There also appear to have been numerous cases of rape. As I pointed out in my 1982 book, Fighting Power, the US Army executed far more of its soldiers for rape/murder than for desertion. Rape, however, is not as straightforward a concept as some feminists claim. Instead it has many different degrees. It starts with the kind of incident in which a soldier seizes some totally unknown woman, drags here into a dark alley, and uses violence to force her to have sex with him. It ends with a man and a woman, even such as have known each other for some time, spending an evening together. They flirt, dance and drink, after which the former becomes a little too insistent and the latter, a little more yielding than, having sobered up, she feels she should have been. In such cases the sex that takes place is often seen by one side sees as consensual and by other as forced. Throughout her book Prof. Roberts rightly emphasizes the enormous economic advantage even the lowliest GI enjoyed over most French people with whom he was in contact and whom the war had turned into beggars. Against this background, as well as the fact that most soldiers did not stay in one place but were constantly being transferred, no wonder the line between rape, prostitution and romance was often a fine one.

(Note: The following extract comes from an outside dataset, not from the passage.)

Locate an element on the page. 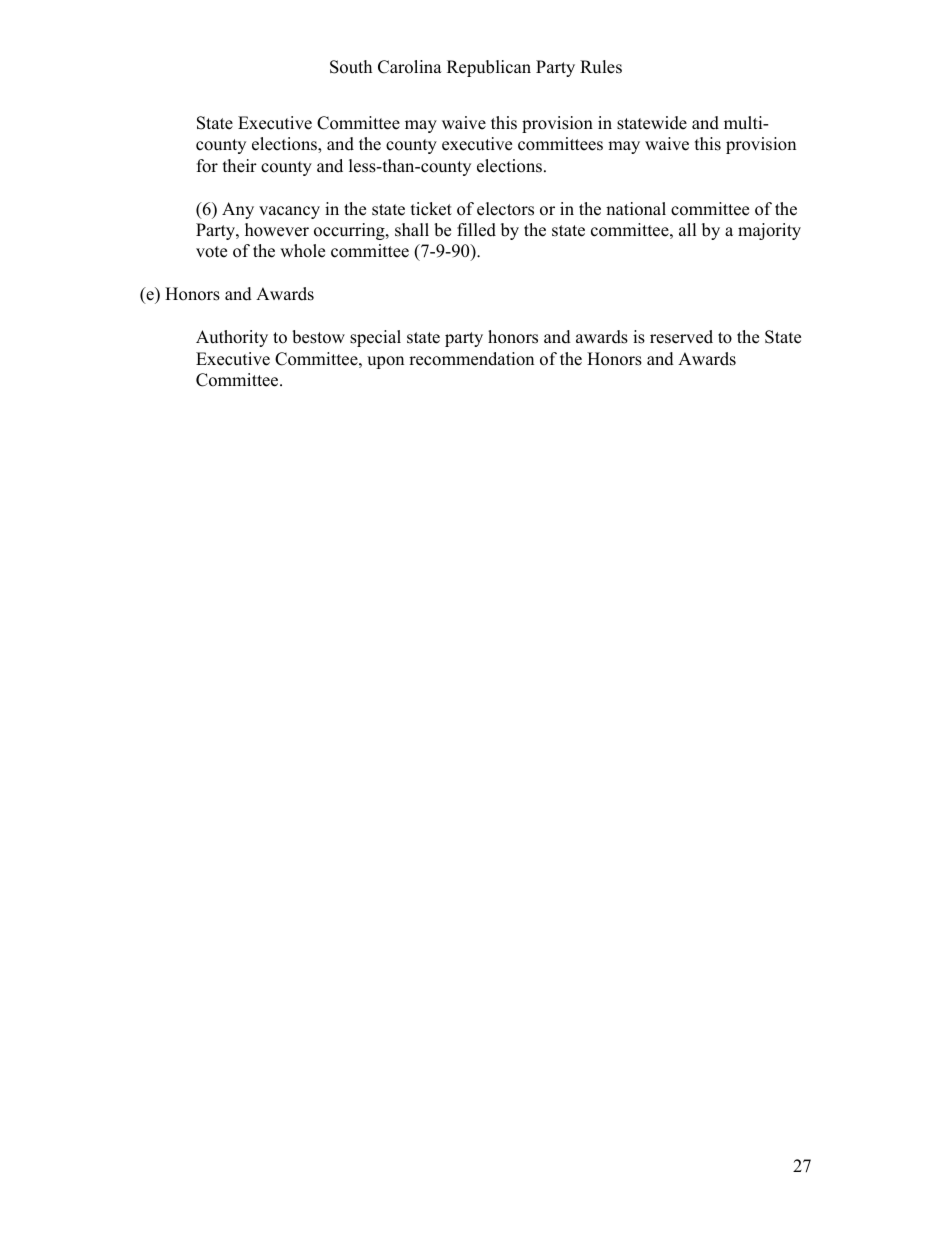 This image has height=1233, width=952. Rules is located at coordinates (601, 67).
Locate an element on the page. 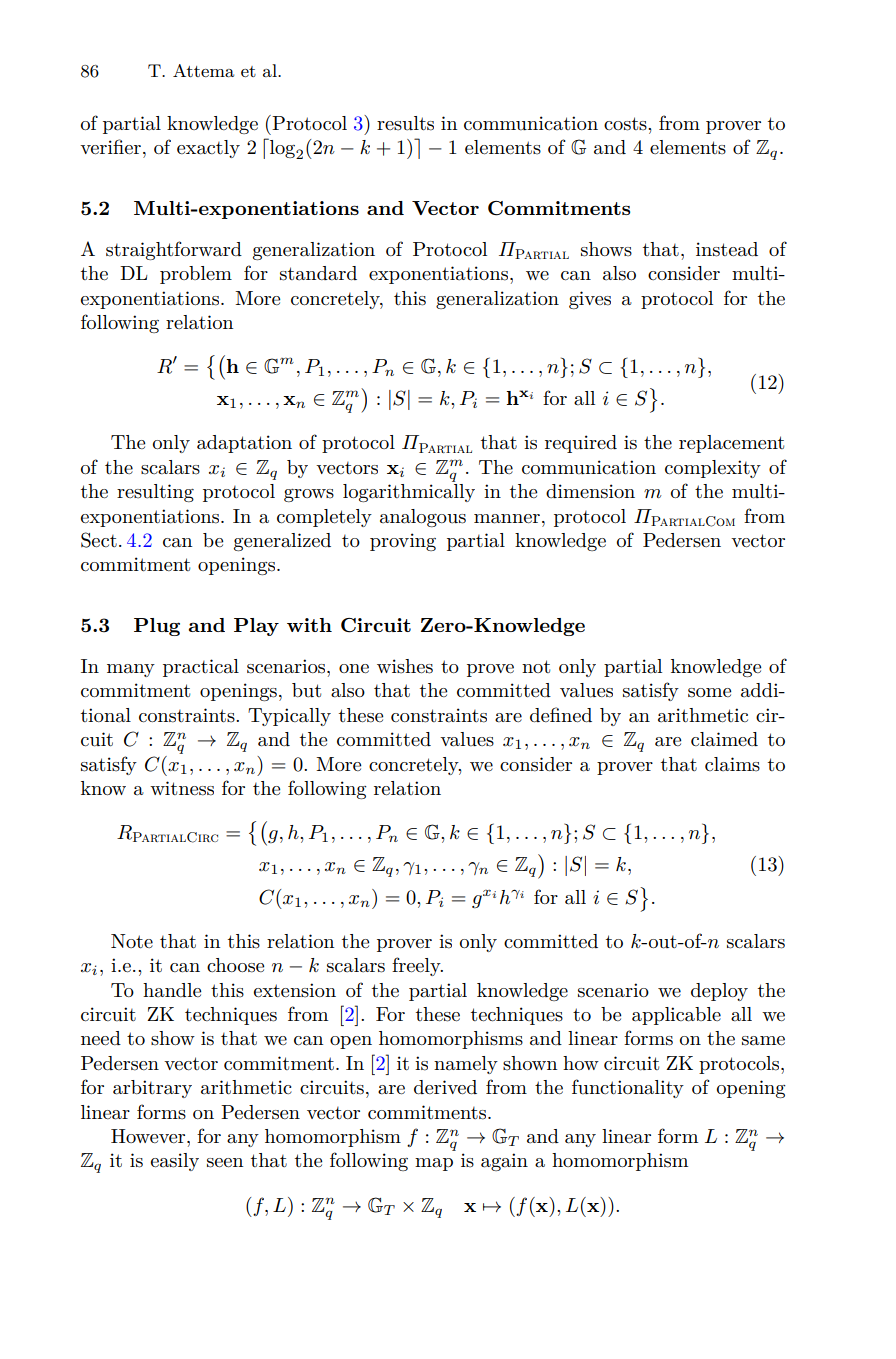  proving is located at coordinates (403, 542).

In exploring the relationship, the sexual relationship above all, between Americans and French, liberators and liberated, men and women, rich and poor, Prof. Roberts has done the literature a signal service. For American readers, perhaps the most interesting is the last chapter with its detailed exploration of the way the U.S Army and French public opinion collaborated in creating an image of black soldiers as hyper-sexualized savages and treating them accordingly. It is, unfortunately, necessary to mention three points that somewhat mar her otherwise excellent book. First, the author does not know much about military life and war, and its shows. As, for example, when she says that “an armored vision”—in reality, probably a tank or two—destroyed a French train. Second, the text is highly repetitive. Often the same episodes, even the same phrases, are found in more than one chapter.

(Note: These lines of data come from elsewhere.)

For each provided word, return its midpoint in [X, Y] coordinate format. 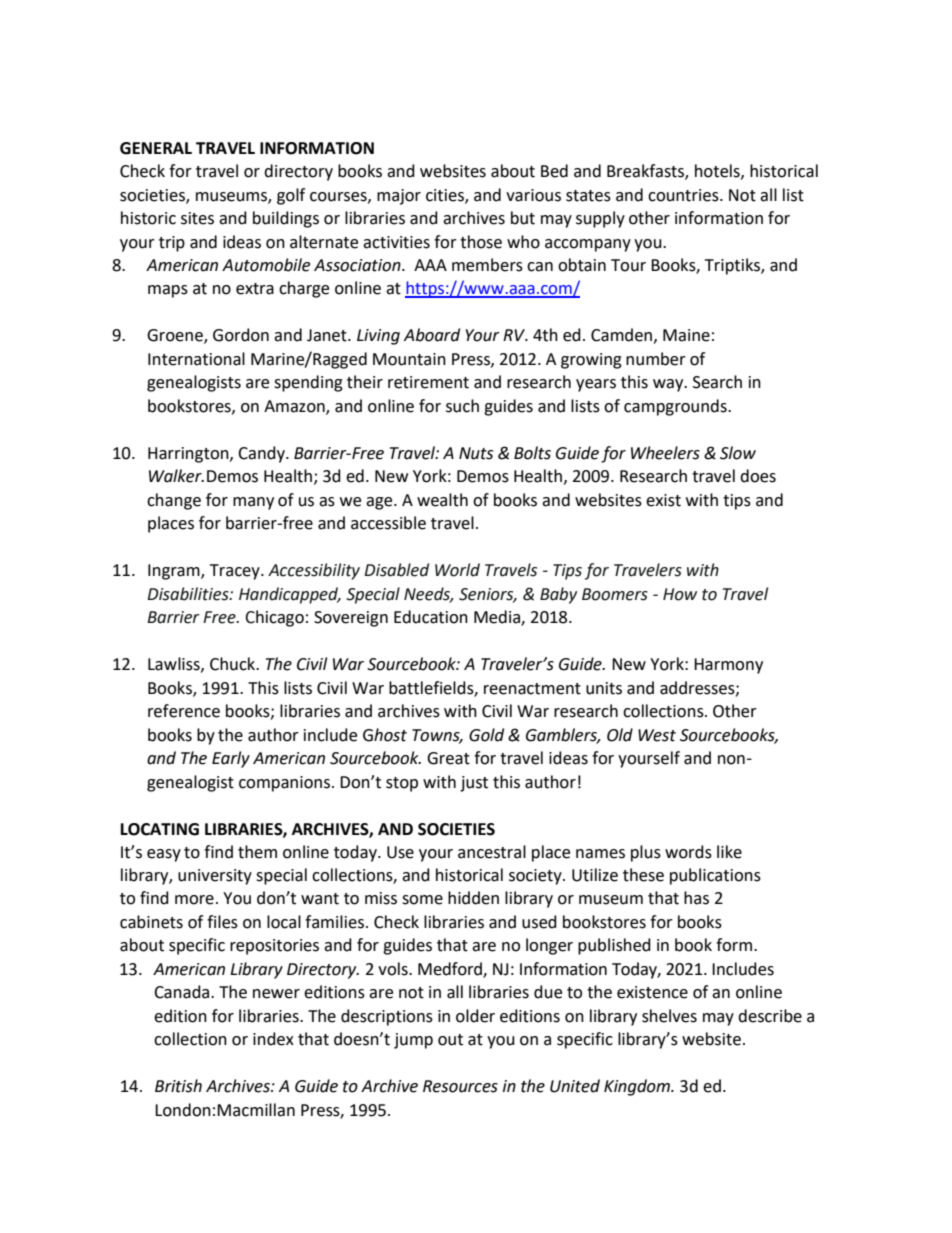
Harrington [189, 455]
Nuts [476, 453]
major [399, 197]
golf [291, 196]
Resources [460, 1086]
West [657, 735]
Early [231, 759]
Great [448, 758]
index [273, 1039]
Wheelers [665, 453]
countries [684, 195]
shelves [669, 1016]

Finally, a more systematic comparison with the situation during the four years of German occupation, by offering perspective, would have been useful. How did French women behave towards Wehrmacht soldiers, and vice versa? What role did the fact that the Germans came as occupiers and the Americans as liberators play? Did relations between French women and German soldiers differ from those they developed with American ones, and, if so, in what ways? How representative are the things that happened in France in 1944 of human behavior in similar situations? As things are, all we get is some tantalizing hints.

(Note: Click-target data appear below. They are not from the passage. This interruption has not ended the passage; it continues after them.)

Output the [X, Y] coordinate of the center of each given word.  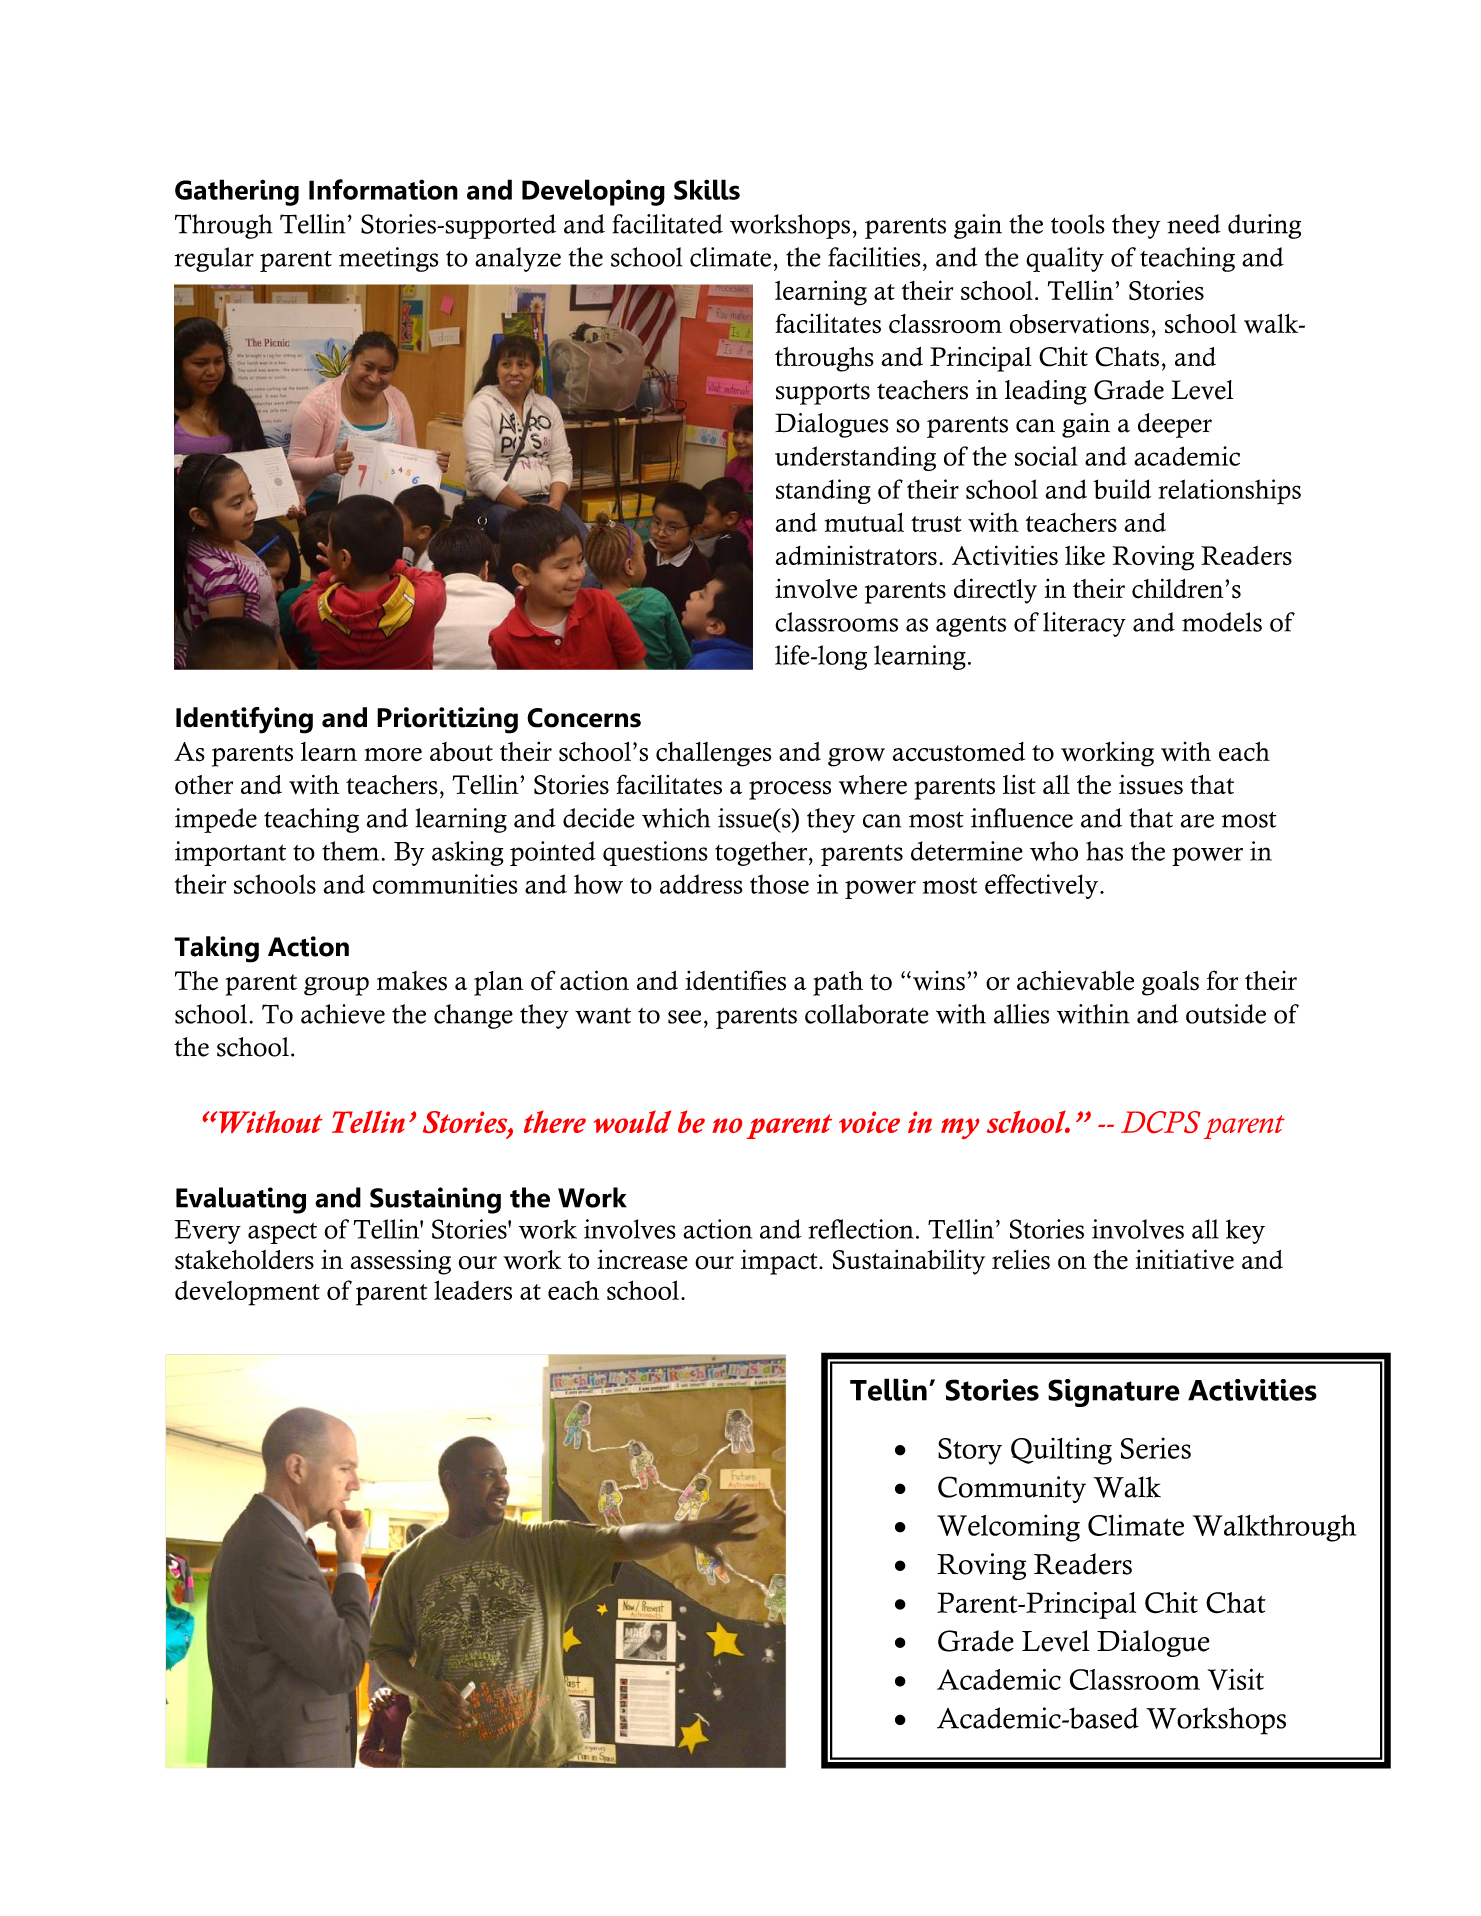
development [247, 1293]
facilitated [667, 224]
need [1194, 224]
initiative [1185, 1259]
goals [1170, 983]
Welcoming [1008, 1528]
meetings [388, 259]
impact [780, 1262]
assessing [401, 1262]
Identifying [244, 720]
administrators [856, 556]
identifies [735, 980]
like [1085, 555]
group [336, 986]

In this context I am struck by a memory which has been with me for thirty years or so. At some time around 1980 I was working at the West German Military Archive (Bundesarchiv/Militaerarchiv, BAMA for short) in Freiburg. I came across a document—I no longer have a clue as to who was addressing whom, and for what purpose—which said that American troops in France in the second half of 1944 raped more French women than German ones had during four years of occupation. Assuming the claim is true, there may be some kind of lesson there; though just what it is, is blowing in the wind.